Background: Current immunotherapies for type 1 diabetes (T1D) have shown limited success in durably preserving β-cell function. We tested a novel strategy that repurposes allogeneic islet transplantation not for metabolic replacement, but as a platform for antigen-specific immune education. Methods: In this monocentric, open-label pilot study (April 2015–April 2023), six patients with recent-onset T1D received a minimal islet mass (median 3452 IEQ/kg; range 2980–4050) combined with short-term immunomodulation (ATG, transient mTOR inhibition, and G-CSF). The transplanted islet mass was intentionally insufficient for metabolic replacement. The primary endpoint was the change in stimulated 2-h C-peptide AUC at 52 weeks. Exploratory endpoints included immune cell phenotyping, cytokine/chemokine profiling, miR-375 release kinetics, analysis of islet-related autoantibodies, and monitoring of donor-specific HLA antibodies.ClinicalTrials.govIdentifier:NCT02505893. Findings: The protocol was safe and well-tolerated. At 12 months, the median stimulated C-peptide AUC was preserved at 91–100% of baseline with all participants achieving a partial clinical remission (IDAA1c ≤ 9). At 5 years, median C-peptide AUC declined to 44–56% of baseline, with 2 patients maintaining stable secretion and 2 retaining ∼50% of initial function.
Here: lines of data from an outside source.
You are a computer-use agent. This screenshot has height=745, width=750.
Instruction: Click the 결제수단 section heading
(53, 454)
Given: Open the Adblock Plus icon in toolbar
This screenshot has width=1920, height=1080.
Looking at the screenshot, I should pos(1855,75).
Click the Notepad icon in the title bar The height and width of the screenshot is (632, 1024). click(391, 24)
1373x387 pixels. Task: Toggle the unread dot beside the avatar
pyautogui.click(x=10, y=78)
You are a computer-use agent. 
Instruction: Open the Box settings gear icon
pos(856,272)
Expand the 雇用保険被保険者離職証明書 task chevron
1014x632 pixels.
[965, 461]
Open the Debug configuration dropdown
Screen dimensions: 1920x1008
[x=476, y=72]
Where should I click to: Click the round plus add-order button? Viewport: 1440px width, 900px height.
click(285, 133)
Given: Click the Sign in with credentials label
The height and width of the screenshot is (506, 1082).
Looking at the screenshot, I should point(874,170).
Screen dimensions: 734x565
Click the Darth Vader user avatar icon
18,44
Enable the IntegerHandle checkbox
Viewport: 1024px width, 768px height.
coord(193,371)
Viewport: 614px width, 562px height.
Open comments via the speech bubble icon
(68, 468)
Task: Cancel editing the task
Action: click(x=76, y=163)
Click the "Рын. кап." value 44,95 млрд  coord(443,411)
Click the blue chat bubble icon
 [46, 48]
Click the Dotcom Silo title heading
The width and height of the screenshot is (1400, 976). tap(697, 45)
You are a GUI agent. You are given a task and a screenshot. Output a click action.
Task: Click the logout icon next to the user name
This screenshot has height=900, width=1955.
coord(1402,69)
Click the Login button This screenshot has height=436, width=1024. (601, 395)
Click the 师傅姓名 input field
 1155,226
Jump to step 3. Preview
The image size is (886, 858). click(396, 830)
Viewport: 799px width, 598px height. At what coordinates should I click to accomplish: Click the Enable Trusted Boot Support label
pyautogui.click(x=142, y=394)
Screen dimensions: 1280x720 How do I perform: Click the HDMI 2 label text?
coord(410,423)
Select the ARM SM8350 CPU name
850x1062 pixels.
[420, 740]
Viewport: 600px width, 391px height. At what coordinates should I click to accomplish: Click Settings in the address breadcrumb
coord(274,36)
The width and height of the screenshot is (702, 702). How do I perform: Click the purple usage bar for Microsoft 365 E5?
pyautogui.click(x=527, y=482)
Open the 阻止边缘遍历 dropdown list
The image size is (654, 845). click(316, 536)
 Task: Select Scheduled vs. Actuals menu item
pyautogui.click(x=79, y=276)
Exploratory analyses demonstrated a structured pattern of immune resetting, with early lymphodepletion followed by memory and regulatory T-cell expansion; transient increases in IL-2 and IL-10; sustained early elevation of sCD25; biphasic miR-375 peaks indicating early β-cell stress; transient increases in autoantibodies without epitope spreading; and donor-specific class I HLA antibodies in five patients, with persistent class II DSA in two. No expansion of CD3+CD8+T cells specific for GAD65 was detected. Interpretation: This study introduces a paradigm shift in the use of islet transplantation—transforming it from a metabolic intervention into a tolerogenic stimulus through controlled antigen exposure. Further potentiation with stem-cell–derived islets may enable improved matching, graft modification, and iterative antigen delivery. Funding: Supported by Fondazione Italiana Diabete (FID). The funder had no role in study design, data collection, data analysis, interpretation, manuscript preparation, or decision to publish.